__Required action__:
Could you give the records below again exactly, without the pictures?

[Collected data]
↓↓↓

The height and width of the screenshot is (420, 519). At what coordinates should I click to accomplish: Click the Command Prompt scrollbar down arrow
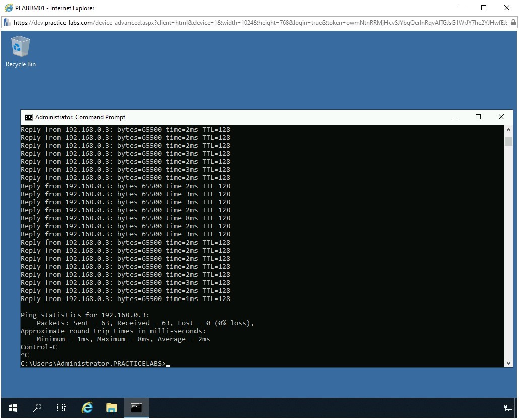click(508, 363)
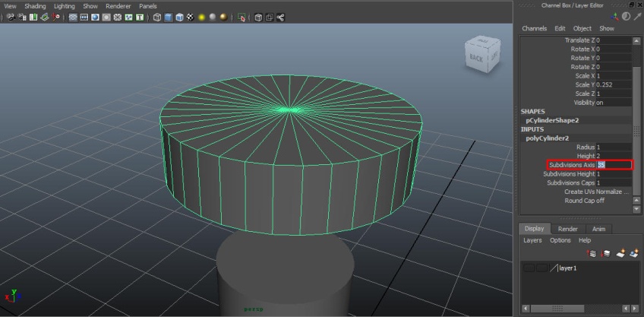This screenshot has width=644, height=317.
Task: Move layer up in the Layer Editor
Action: click(x=592, y=254)
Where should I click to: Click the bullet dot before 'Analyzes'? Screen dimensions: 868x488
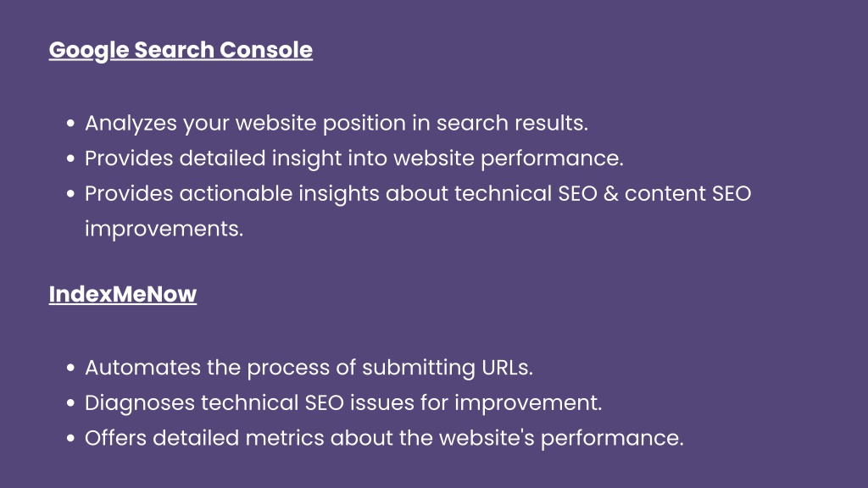[x=70, y=124]
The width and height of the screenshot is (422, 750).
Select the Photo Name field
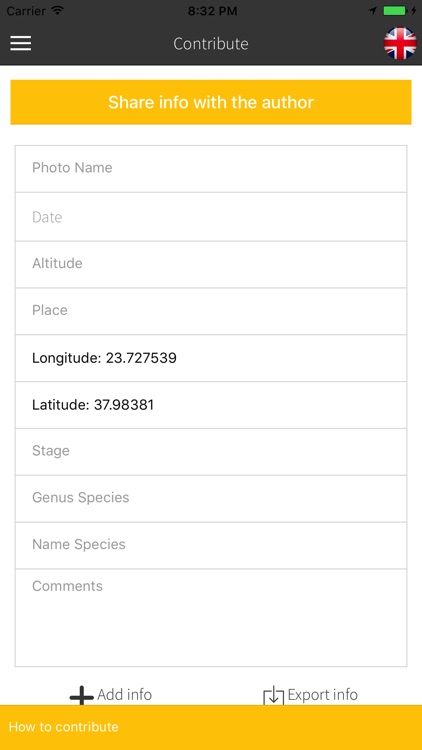pyautogui.click(x=211, y=168)
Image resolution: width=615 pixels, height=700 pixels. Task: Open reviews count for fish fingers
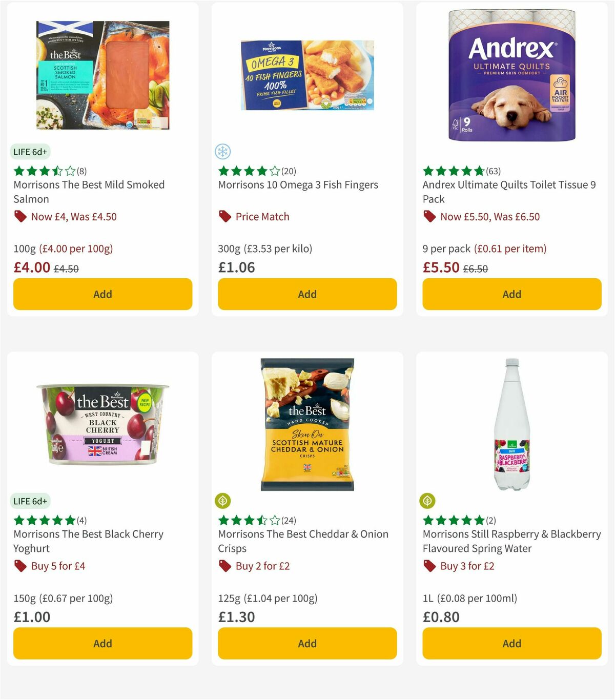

↑↑↑

__Problem solution__:
The height and width of the screenshot is (420, 519). At what coordinates should I click to accomplish: Click the Command Prompt scrollbar down arrow
click(508, 363)
This screenshot has width=644, height=317.
Task: Move layer up in the Layer Editor
Action: click(x=592, y=254)
Where should I click to: Click the bullet dot before 'Analyzes'? Screen dimensions: 868x488
[x=70, y=124]
The width and height of the screenshot is (422, 750).
Select the Photo Name field
pyautogui.click(x=211, y=168)
Image resolution: width=615 pixels, height=700 pixels. Task: Open reviews count for fish fingers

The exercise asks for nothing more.